«400 femmes artistes»: ces grandes artistes

L’artiste Sophie Calle au Musée d’art moderne de Medellín, en Colombie, en 2012
Raul Arboleda Agence France-Presse L’artiste Sophie Calle au Musée d’art moderne de Medellín, en Colombie, en 2012

Sur la couverture et la tranche de l’ouvrage, le mot « femmes » est biffé. Curieux, diront certains, y voyant peut-être une banale erreur d’impression. Mais il n’en est rien : le message est subtilement politique et donne, au passage, toute la mesure du paradoxe qui a construit le livre lui-même. La genèse de 400 femmes artistes, extraordinaire synthèse couvrant 500 ans de créativité féminine, repose en effet sur deux constats : que l’histoire de l’art a consacré un nombre infinitésimal de femmes au fil des siècles et que, malgré ce vaste « oubli », leur désignation comme « femmes » — alors qu’elles sont des artistes au même titre que les hommes — revient finalement, encore aujourd’hui, à les exclure.

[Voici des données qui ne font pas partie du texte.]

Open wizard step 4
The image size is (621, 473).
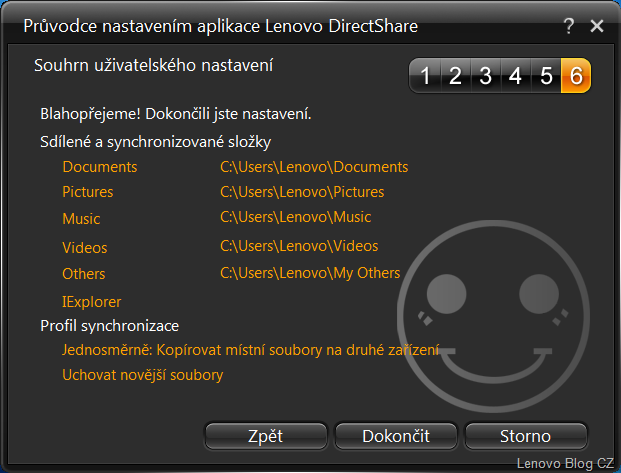(515, 75)

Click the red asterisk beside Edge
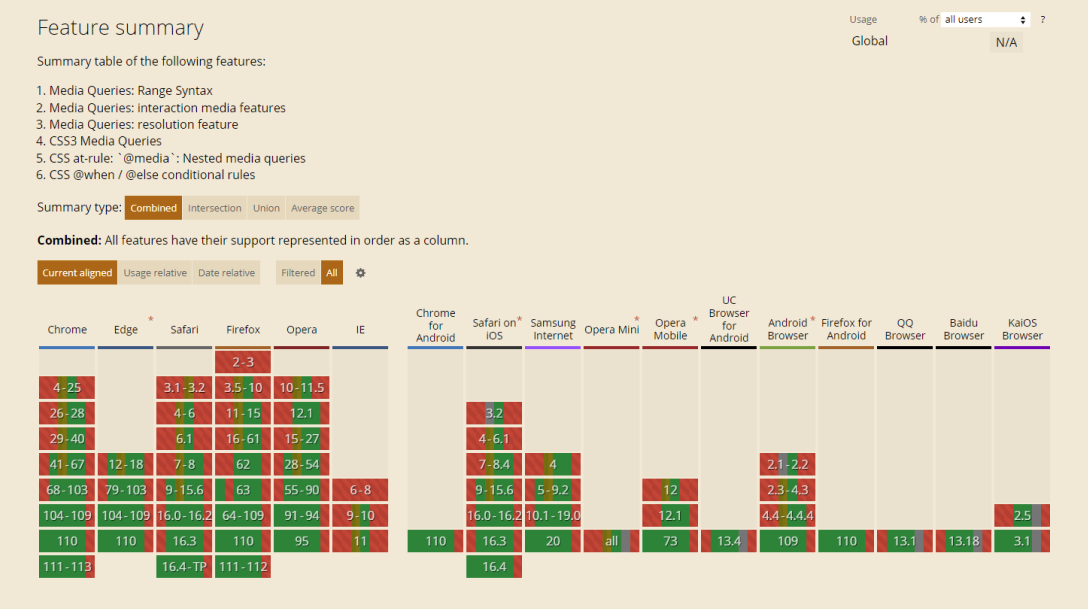coord(151,320)
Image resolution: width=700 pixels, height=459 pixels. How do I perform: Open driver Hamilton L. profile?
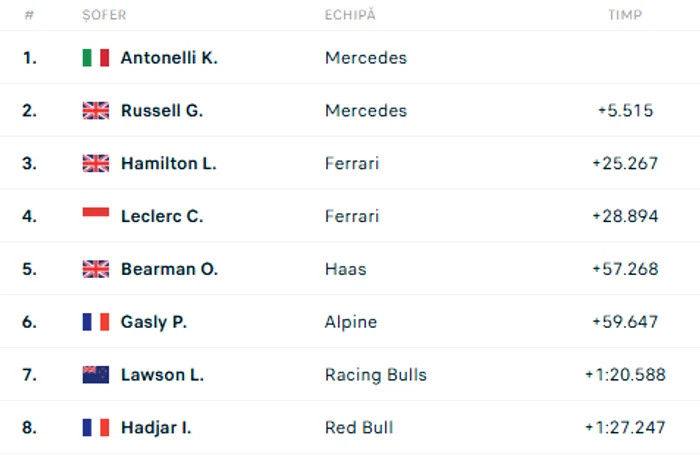click(168, 164)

Mais renoncer à leur consacrer un livre serait aussi accepter qu’elles restent, avec leurs œuvres, dans l’ombre de l’histoire. Cet ouvrage tranche donc en réunissant, dans une grande diversité d’origines et de techniques, plus de 400 femmes qui ont fait de l’art leur vie.

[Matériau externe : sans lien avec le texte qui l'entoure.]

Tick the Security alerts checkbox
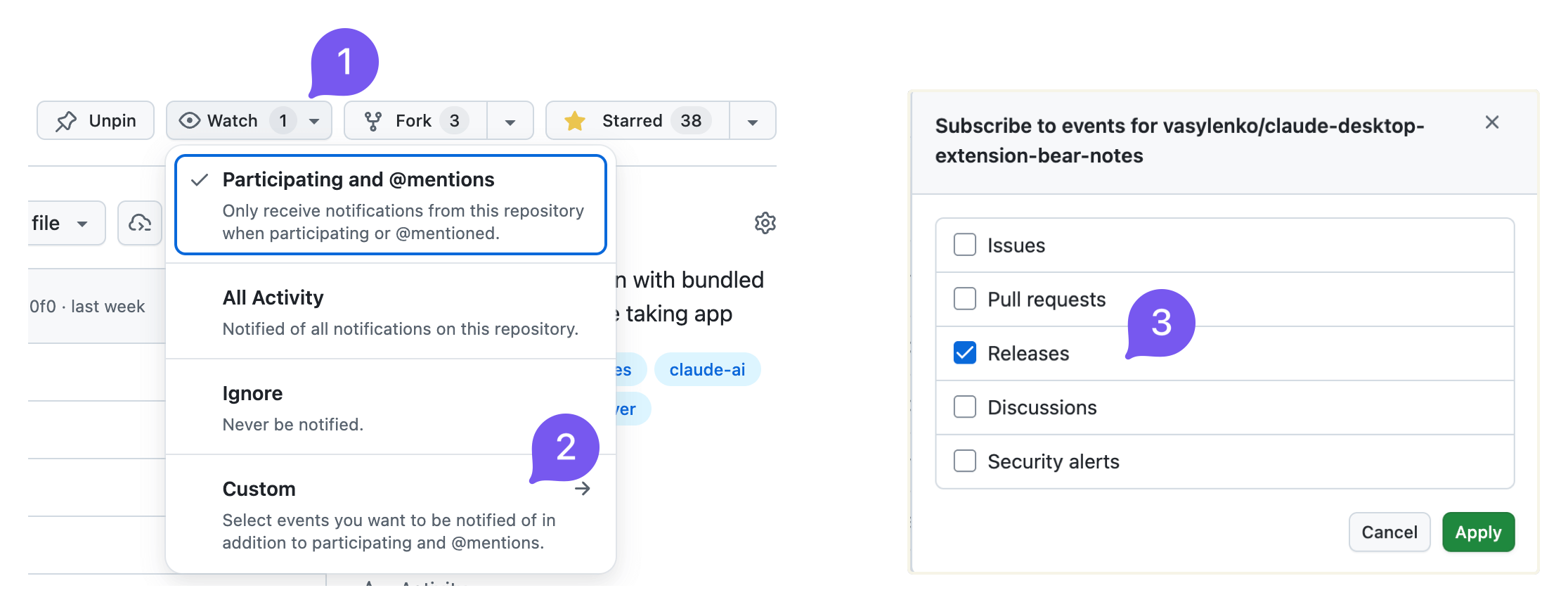The height and width of the screenshot is (614, 1568). pos(965,461)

Le travail est colossal autant que pointilleux : l’équipe éditoriale a en effet préféré un ordre alphabétique à une disposition chronologique ou par mouvements, de manière à provoquer des rencontres entre des artistes d’époques différentes et de « mettre leur nom en valeur », précise la longue introduction. Brillante idée, puisqu’une telle organisation montre ce qui unit les artistes dans leur vision du monde autant que ce qui les distingue.

Et alors, ces artistes ? On retrouve bien évidemment des icônes comme Frida Kahlo et Rosa Bonheur, mais aussi des noms injustement moins connus, comme l’étoile filante Marie Bashkirtseff, jeune artiste ukrainienne du XIXe siècle morte prématurément à 25 ans, et Anna Maria Van Schurman, grande savante du XVIIe siècle douée pour tous les arts, qui a réalisé des portraits et publié un traité pour revendiquer le droit des femmes à l’éducation.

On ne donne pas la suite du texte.